The functioning of a protein relies on its location in the cell. Therefore, predicting protein subcellular localization is an important step towards protein function prediction. Recent studies have shown that relying on Gene Ontology (GO) for feature extraction can improve the prediction performance. However, for newly sequenced proteins, the GO is not available. Therefore, for these cases, the prediction performance of GO based methods degrade significantly.

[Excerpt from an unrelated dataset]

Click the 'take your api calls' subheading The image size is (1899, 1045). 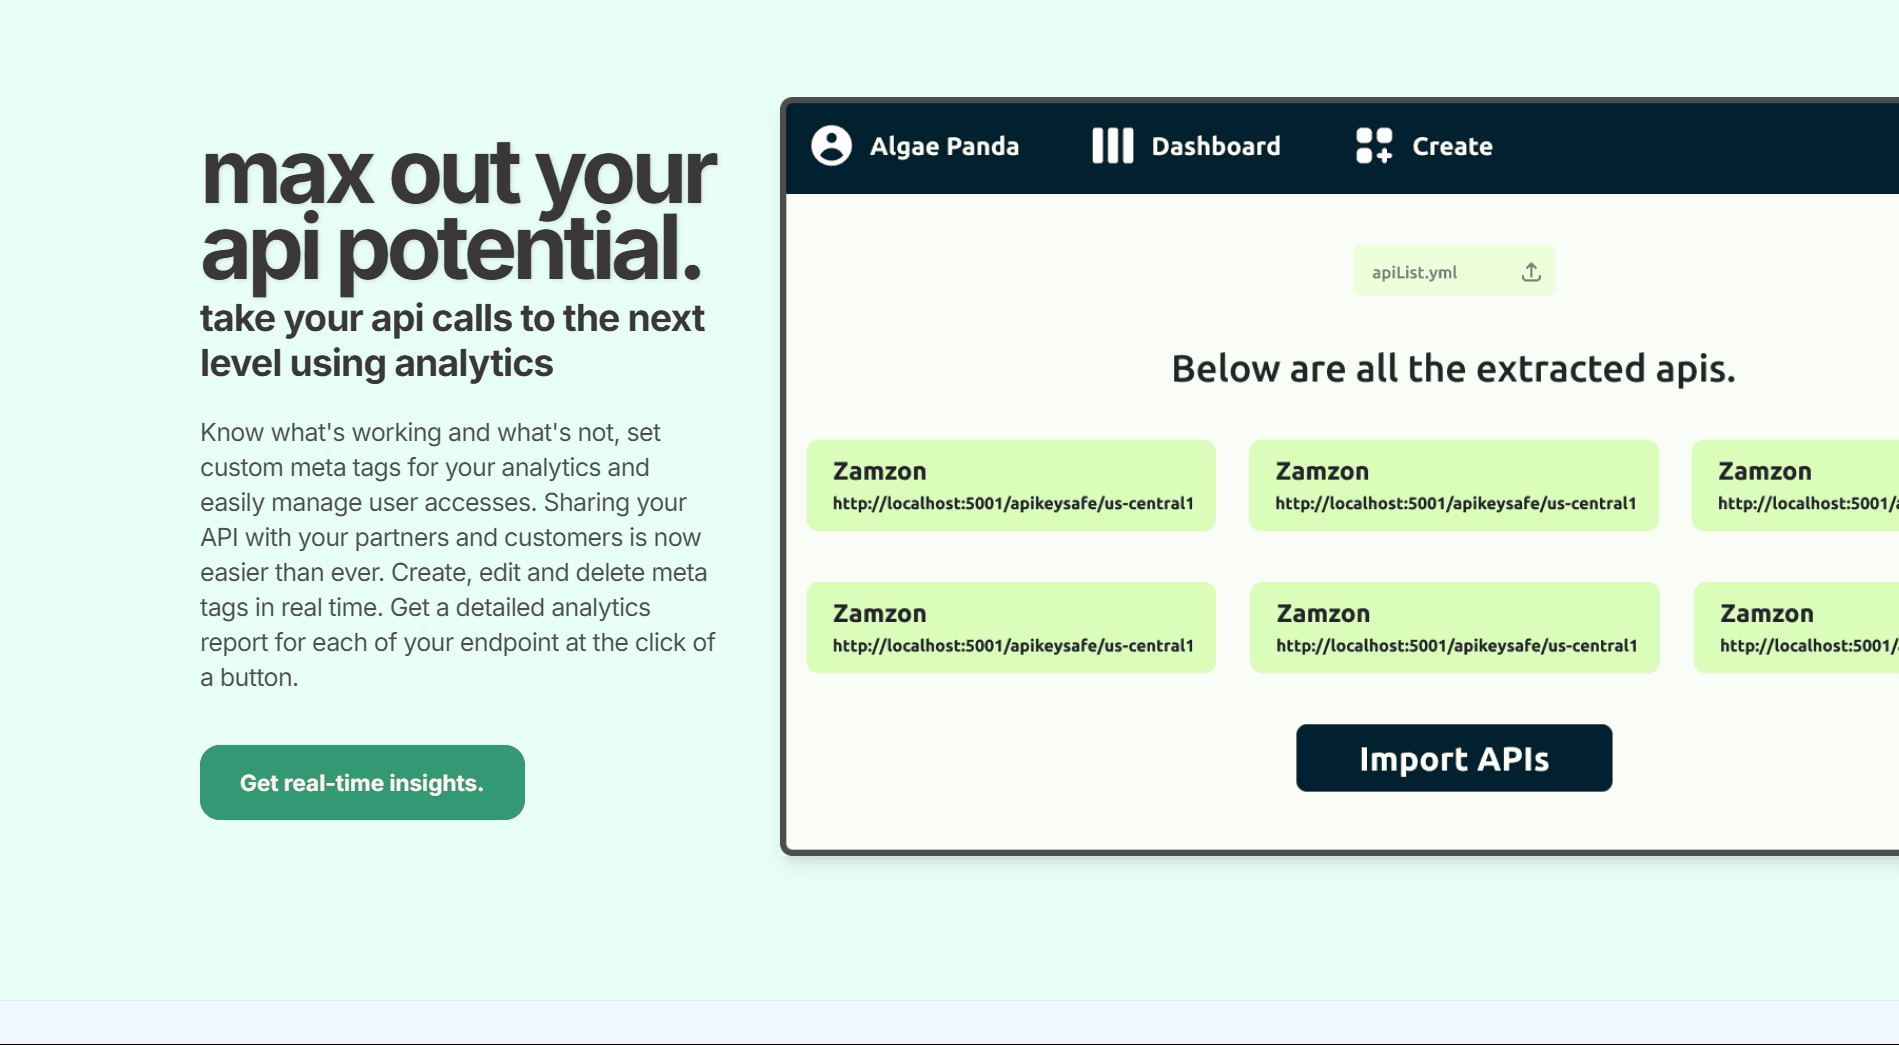[452, 340]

In this study, we develop a method to effectively employ physicochemical and evolutionary-based information in the protein sequence. To do this, we propose segmentation based feature extraction method to explore potential discriminatory information based on physicochemical properties of the amino acids to tackle Gram-positive and Gram-negative subcellular localization. We explore our proposed feature extraction techniques using 10 attributes that have been experimentally selected among a wide range of physicochemical attributes. Finally by applying the Rotation Forest classification technique to our extracted features, we enhance Gram-positive and Gram-negative subcellular localization accuracies up to 3.4% better than previous studies which used GO for feature extraction.

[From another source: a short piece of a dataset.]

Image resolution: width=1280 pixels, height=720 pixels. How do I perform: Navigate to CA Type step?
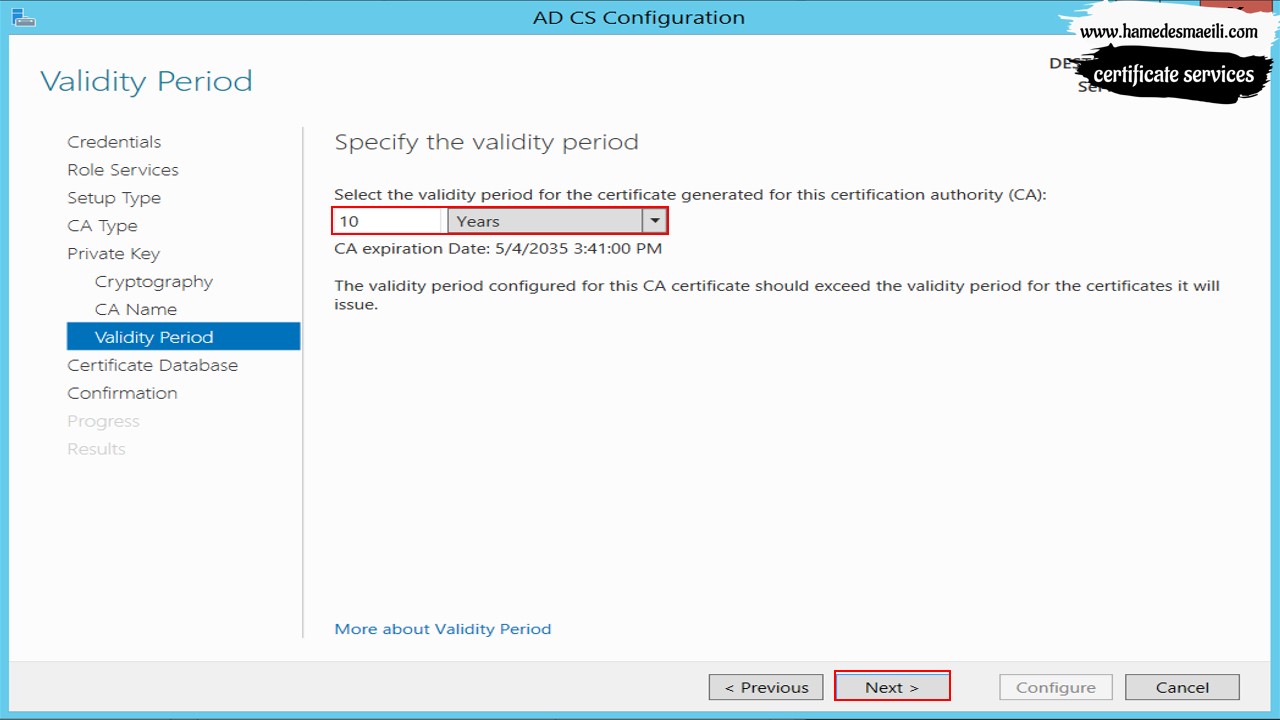[x=102, y=226]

By proposing segmentation based feature extraction method to explore potential discriminatory information based on physicochemical properties of the amino acids as well as using Rotation Forest classification technique, we are able to enhance the Gram-positive and Gram-negative subcellular localization prediction accuracies, significantly.
蛋白质的功能依赖于其在细胞中的位置。因此,预测蛋白质亚细胞定位是迈向蛋白质功能预测的重要一步。最近的研究表明,依靠基因本体论(GO)进行特征提取可以提高预测性能。然而,对于新测序的蛋白质,GO不可用。因此,在这些情况下,基于GO的方法的预测性能会显著下降。

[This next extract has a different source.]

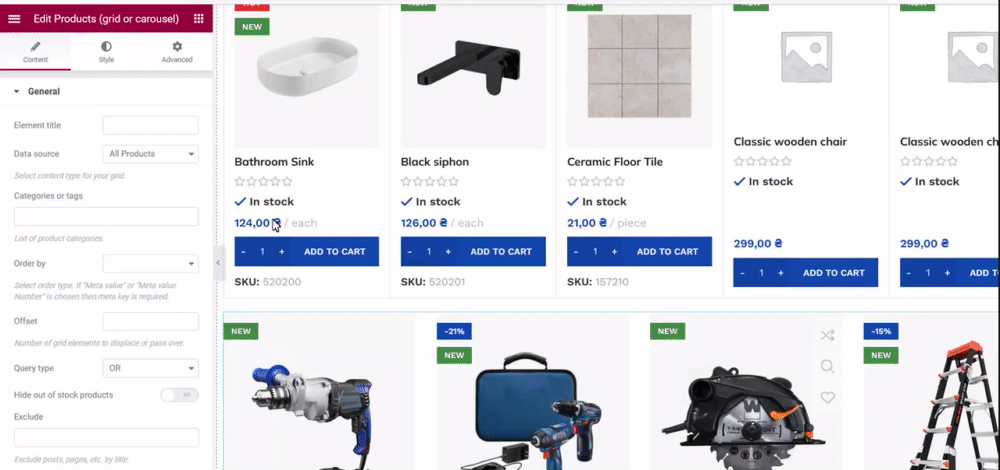The width and height of the screenshot is (1000, 470).
Task: Open the Advanced tab
Action: pyautogui.click(x=177, y=52)
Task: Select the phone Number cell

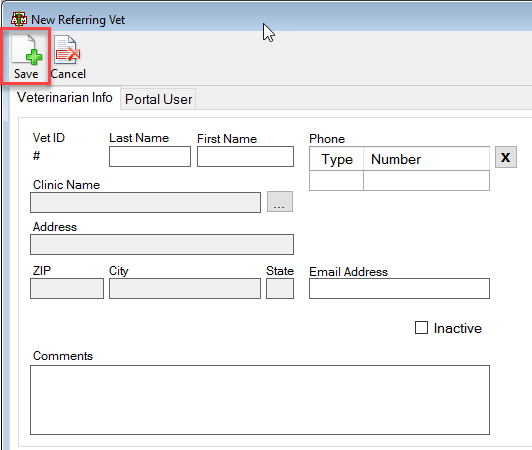Action: 426,181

在本研究中,我们开发了一种方法来有效利用蛋白质序列中基于物理化学和进化的信息。为此,我们提出了基于分割的特征提取方法,以基于氨基酸的物理化学性质探索潜在的区分信息,以解决革兰氏阳性和革兰氏阴性亚细胞定位问题。我们使用在广泛的物理化学属性中通过实验选择的10个属性来探索我们提出的特征提取技术。最后,通过将旋转森林分类技术应用于我们提取的特征,我们将革兰氏阳性和革兰氏阴性亚细胞定位的准确率提高到比以前使用GO进行特征提取的研究高出3.4%。
通过提出基于分割的特征提取方法来基于氨基酸的物理化学性质探索潜在的区分信息,并使用旋转森林分类技术,我们能够显著提高革兰氏阳性和革兰氏阴性亚细胞定位预测的准确率。